TASK STATEMENT = All lines in the data bearing the string "computer" should be identified and copied.

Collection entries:
★ ★ ★ ★ ★ ★ ★
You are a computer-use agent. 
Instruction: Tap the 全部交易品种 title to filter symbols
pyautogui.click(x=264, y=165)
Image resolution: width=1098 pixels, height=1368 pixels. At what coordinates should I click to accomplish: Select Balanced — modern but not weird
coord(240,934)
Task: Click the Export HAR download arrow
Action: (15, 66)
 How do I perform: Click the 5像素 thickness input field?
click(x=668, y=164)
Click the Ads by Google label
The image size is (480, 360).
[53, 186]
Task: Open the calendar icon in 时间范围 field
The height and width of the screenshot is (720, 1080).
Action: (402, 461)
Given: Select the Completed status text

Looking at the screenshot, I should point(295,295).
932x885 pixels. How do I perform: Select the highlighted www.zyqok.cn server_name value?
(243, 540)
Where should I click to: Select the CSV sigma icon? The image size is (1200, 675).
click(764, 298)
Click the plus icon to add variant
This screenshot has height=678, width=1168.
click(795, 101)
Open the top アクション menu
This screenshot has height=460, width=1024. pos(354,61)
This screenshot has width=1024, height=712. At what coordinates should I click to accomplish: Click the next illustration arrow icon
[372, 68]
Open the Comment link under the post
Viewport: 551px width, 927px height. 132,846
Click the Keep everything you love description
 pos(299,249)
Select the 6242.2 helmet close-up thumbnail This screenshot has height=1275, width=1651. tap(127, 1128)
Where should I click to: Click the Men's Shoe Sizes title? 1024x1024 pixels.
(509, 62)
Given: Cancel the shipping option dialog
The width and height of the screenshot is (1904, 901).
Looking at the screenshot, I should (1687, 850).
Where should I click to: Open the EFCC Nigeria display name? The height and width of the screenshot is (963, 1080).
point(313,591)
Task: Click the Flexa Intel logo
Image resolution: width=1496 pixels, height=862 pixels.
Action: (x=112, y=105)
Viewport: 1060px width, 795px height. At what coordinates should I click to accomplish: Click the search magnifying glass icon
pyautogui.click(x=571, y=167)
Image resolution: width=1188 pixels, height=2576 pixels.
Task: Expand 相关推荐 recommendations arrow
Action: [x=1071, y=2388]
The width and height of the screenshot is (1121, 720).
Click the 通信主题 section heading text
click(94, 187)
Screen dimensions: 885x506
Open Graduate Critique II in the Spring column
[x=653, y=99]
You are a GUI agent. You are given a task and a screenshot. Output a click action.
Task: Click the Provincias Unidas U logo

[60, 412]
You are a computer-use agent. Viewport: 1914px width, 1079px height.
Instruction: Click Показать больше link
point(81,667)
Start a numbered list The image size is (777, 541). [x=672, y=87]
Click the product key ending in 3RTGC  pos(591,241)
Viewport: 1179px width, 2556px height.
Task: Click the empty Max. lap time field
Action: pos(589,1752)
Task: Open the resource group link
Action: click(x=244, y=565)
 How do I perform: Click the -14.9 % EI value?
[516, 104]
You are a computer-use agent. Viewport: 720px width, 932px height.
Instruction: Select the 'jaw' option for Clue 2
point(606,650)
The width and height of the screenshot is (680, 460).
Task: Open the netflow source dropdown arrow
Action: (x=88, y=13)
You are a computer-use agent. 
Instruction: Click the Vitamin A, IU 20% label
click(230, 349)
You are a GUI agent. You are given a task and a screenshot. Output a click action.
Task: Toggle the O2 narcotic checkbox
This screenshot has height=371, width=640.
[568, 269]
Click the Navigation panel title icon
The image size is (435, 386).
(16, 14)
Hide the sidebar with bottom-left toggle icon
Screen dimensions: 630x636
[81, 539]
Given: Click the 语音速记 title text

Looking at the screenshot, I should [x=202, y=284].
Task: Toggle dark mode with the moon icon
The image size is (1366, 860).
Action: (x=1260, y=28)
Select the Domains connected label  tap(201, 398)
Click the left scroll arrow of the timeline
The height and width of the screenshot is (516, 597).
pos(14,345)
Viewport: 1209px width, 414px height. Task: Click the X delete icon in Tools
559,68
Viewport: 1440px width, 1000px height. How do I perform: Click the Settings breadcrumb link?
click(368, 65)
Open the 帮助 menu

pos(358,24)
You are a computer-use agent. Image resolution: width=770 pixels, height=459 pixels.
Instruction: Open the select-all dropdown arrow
★ ★ ★ ★ ★ ★ ★
FINAL ANSWER =
You are a computer-use agent. 
You are a computer-use agent. Viewport: 1914px width, 1079px height.
You are a computer-use agent. Viewport: 720px width, 932px height.
You are a computer-use agent. 
You are a computer-use agent. Image resolution: width=770 pixels, height=459 pixels.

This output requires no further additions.